"""
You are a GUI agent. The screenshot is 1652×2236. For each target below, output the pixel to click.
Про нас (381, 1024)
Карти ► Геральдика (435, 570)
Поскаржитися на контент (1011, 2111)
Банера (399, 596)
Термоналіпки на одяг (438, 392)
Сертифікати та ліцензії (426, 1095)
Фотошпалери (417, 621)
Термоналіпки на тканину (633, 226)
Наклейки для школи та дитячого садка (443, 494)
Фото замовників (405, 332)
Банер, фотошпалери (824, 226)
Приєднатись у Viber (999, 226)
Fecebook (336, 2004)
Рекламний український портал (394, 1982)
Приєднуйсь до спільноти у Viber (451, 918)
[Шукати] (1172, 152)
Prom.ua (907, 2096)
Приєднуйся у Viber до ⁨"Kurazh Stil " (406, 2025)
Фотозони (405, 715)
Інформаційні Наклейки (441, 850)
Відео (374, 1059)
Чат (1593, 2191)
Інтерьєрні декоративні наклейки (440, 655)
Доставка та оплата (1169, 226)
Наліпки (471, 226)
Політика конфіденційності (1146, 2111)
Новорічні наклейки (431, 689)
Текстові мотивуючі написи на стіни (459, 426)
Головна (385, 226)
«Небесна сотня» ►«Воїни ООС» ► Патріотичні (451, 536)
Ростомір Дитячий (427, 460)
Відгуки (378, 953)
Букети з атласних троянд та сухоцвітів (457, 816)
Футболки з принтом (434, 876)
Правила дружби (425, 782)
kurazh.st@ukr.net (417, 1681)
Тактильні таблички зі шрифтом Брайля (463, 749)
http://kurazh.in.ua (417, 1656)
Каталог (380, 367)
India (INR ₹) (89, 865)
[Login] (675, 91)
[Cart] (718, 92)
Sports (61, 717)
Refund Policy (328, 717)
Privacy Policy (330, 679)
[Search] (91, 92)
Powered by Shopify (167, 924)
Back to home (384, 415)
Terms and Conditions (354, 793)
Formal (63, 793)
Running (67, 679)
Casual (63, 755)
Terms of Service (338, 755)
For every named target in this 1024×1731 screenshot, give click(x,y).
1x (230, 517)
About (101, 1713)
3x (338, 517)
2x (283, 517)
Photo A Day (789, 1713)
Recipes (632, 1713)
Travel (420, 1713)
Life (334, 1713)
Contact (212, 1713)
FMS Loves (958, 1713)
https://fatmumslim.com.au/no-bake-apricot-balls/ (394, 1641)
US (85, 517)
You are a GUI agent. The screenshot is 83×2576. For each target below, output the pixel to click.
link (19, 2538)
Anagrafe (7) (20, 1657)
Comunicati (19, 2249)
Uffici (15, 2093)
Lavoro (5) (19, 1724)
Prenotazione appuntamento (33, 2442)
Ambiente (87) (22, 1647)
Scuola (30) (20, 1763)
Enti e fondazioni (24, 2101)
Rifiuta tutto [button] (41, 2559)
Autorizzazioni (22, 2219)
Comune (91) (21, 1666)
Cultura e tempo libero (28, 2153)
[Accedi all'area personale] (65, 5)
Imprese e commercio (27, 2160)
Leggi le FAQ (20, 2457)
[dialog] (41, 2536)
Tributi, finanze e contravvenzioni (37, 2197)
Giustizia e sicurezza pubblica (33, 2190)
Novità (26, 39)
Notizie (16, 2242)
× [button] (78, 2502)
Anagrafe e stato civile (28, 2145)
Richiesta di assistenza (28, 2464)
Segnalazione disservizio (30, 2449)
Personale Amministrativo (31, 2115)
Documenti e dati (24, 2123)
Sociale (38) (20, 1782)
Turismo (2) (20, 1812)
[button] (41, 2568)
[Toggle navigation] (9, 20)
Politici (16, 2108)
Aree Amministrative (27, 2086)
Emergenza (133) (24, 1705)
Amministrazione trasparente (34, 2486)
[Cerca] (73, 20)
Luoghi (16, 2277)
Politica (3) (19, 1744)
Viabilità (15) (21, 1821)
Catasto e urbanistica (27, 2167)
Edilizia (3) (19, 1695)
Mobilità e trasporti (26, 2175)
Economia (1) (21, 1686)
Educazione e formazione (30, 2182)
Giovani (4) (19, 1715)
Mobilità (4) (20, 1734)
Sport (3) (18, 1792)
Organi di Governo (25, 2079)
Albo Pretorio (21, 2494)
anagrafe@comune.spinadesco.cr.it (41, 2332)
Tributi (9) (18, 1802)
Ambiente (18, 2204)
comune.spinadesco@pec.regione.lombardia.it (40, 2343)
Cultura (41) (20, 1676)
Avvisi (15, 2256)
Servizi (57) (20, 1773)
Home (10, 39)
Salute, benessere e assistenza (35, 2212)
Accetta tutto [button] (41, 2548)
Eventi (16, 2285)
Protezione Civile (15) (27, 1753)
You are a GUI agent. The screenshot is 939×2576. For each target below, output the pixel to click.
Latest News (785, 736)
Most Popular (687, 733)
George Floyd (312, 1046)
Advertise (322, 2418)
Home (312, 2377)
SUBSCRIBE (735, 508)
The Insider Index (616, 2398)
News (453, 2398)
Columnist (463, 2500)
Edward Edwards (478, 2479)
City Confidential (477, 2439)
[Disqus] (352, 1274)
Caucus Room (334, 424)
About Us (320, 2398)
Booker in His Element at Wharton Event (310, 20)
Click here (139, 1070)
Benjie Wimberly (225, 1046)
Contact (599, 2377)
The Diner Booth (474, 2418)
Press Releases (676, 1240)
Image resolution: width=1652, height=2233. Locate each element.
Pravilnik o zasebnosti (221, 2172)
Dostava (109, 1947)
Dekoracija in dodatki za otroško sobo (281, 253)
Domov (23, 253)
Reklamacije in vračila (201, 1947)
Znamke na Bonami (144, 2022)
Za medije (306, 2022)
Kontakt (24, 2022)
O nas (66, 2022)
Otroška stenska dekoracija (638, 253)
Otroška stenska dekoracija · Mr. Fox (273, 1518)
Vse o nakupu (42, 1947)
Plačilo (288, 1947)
"""
» **WHAT YOU ARE ASKED TO DO**
Write the material out again in its entirety, exactly as shown.

» **ANSWER BELOW**
You are a GUI agent. The screenshot is 1652×2236. For each target below, output the pixel to click.
Про нас (381, 1024)
Карти ► Геральдика (435, 570)
Поскаржитися на контент (1011, 2111)
Банера (399, 596)
Термоналіпки на одяг (438, 392)
Сертифікати та ліцензії (426, 1095)
Фотошпалери (417, 621)
Термоналіпки на тканину (633, 226)
Наклейки для школи та дитячого садка (443, 494)
Фото замовників (405, 332)
Банер, фотошпалери (824, 226)
Приєднатись у Viber (999, 226)
Fecebook (336, 2004)
Рекламний український портал (394, 1982)
Приєднуйсь до спільноти у Viber (451, 918)
[Шукати] (1172, 152)
Prom.ua (907, 2096)
Приєднуйся у Viber до ⁨"Kurazh Stil " (406, 2025)
Фотозони (405, 715)
Інформаційні Наклейки (441, 850)
Відео (374, 1059)
Чат (1593, 2191)
Інтерьєрні декоративні наклейки (440, 655)
Доставка та оплата (1169, 226)
Наліпки (471, 226)
Політика конфіденційності (1146, 2111)
Новорічні наклейки (431, 689)
Текстові мотивуючі написи на стіни (459, 426)
Головна (385, 226)
«Небесна сотня» ►«Воїни ООС» ► Патріотичні (451, 536)
Ростомір Дитячий (427, 460)
Відгуки (378, 953)
Букети з атласних троянд та сухоцвітів (457, 816)
Футболки з принтом (434, 876)
Правила дружби (425, 782)
kurazh.st@ukr.net (417, 1681)
Тактильні таблички зі шрифтом Брайля (463, 749)
http://kurazh.in.ua (417, 1656)
Каталог (380, 367)
India (INR ₹) (89, 865)
[Login] (675, 91)
[Cart] (718, 92)
Sports (61, 717)
Refund Policy (328, 717)
Privacy Policy (330, 679)
[Search] (91, 92)
Powered by Shopify (167, 924)
Back to home (384, 415)
Terms and Conditions (354, 793)
Formal (63, 793)
Running (67, 679)
Casual (63, 755)
Terms of Service (338, 755)
For every named target in this 1024×1731 screenshot, give click(x,y).
1x (230, 517)
About (101, 1713)
3x (338, 517)
2x (283, 517)
Photo A Day (789, 1713)
Recipes (632, 1713)
Travel (420, 1713)
Life (334, 1713)
Contact (212, 1713)
FMS Loves (958, 1713)
https://fatmumslim.com.au/no-bake-apricot-balls/ (394, 1641)
US (85, 517)
You are a GUI agent. The screenshot is 83×2576. For each target below, output the pixel to click.
link (19, 2538)
Anagrafe (7) (20, 1657)
Comunicati (19, 2249)
Uffici (15, 2093)
Lavoro (5) (19, 1724)
Prenotazione appuntamento (33, 2442)
Ambiente (87) (22, 1647)
Scuola (30) (20, 1763)
Enti e fondazioni (24, 2101)
Rifiuta tutto [button] (41, 2559)
Autorizzazioni (22, 2219)
Comune (91) (21, 1666)
Cultura e tempo libero (28, 2153)
[Accedi all'area personale] (65, 5)
Imprese e commercio (27, 2160)
Leggi le FAQ (20, 2457)
[dialog] (41, 2536)
Tributi, finanze e contravvenzioni (37, 2197)
Giustizia e sicurezza pubblica (33, 2190)
Novità (26, 39)
Notizie (16, 2242)
× [button] (78, 2502)
Anagrafe e stato civile (28, 2145)
Richiesta di assistenza (28, 2464)
Segnalazione disservizio (30, 2449)
Personale Amministrativo (31, 2115)
Documenti e dati (24, 2123)
Sociale (38) (20, 1782)
Turismo (2) (20, 1812)
[button] (41, 2568)
[Toggle navigation] (9, 20)
Politici (16, 2108)
Aree Amministrative (27, 2086)
Emergenza (133) (24, 1705)
Amministrazione trasparente (34, 2486)
[Cerca] (73, 20)
Luoghi (16, 2277)
Politica (3) (19, 1744)
Viabilità (15) (21, 1821)
Catasto e urbanistica (27, 2167)
Edilizia (3) (19, 1695)
Mobilità e trasporti (26, 2175)
Economia (1) (21, 1686)
Educazione e formazione (30, 2182)
Giovani (4) (19, 1715)
Mobilità (4) (20, 1734)
Sport (3) (18, 1792)
Organi di Governo (25, 2079)
Albo Pretorio (21, 2494)
anagrafe@comune.spinadesco.cr.it (41, 2332)
Tributi (9) (18, 1802)
Ambiente (18, 2204)
comune.spinadesco@pec.regione.lombardia.it (40, 2343)
Cultura (41) (20, 1676)
Avvisi (15, 2256)
Servizi (57) (20, 1773)
Home (10, 39)
Salute, benessere e assistenza (35, 2212)
Accetta tutto [button] (41, 2548)
Eventi (16, 2285)
Protezione Civile (15) (27, 1753)
You are a GUI agent. The screenshot is 939×2576. For each target below, output the pixel to click.
Latest News (785, 736)
Most Popular (687, 733)
George Floyd (312, 1046)
Advertise (322, 2418)
Home (312, 2377)
SUBSCRIBE (735, 508)
The Insider Index (616, 2398)
News (453, 2398)
Columnist (463, 2500)
Edward Edwards (478, 2479)
City Confidential (477, 2439)
[Disqus] (352, 1274)
Caucus Room (334, 424)
About Us (320, 2398)
Booker in His Element at Wharton Event (310, 20)
Click here (139, 1070)
Benjie Wimberly (225, 1046)
Contact (599, 2377)
The Diner Booth (474, 2418)
Press Releases (676, 1240)
Image resolution: width=1652, height=2233. Locate each element.
Pravilnik o zasebnosti (221, 2172)
Dostava (109, 1947)
Dekoracija in dodatki za otroško sobo (281, 253)
Domov (23, 253)
Reklamacije in vračila (201, 1947)
Znamke na Bonami (144, 2022)
Za medije (306, 2022)
Kontakt (24, 2022)
O nas (66, 2022)
Otroška stenska dekoracija (638, 253)
Otroška stenska dekoracija · Mr. Fox (273, 1518)
Vse o nakupu (42, 1947)
Plačilo (288, 1947)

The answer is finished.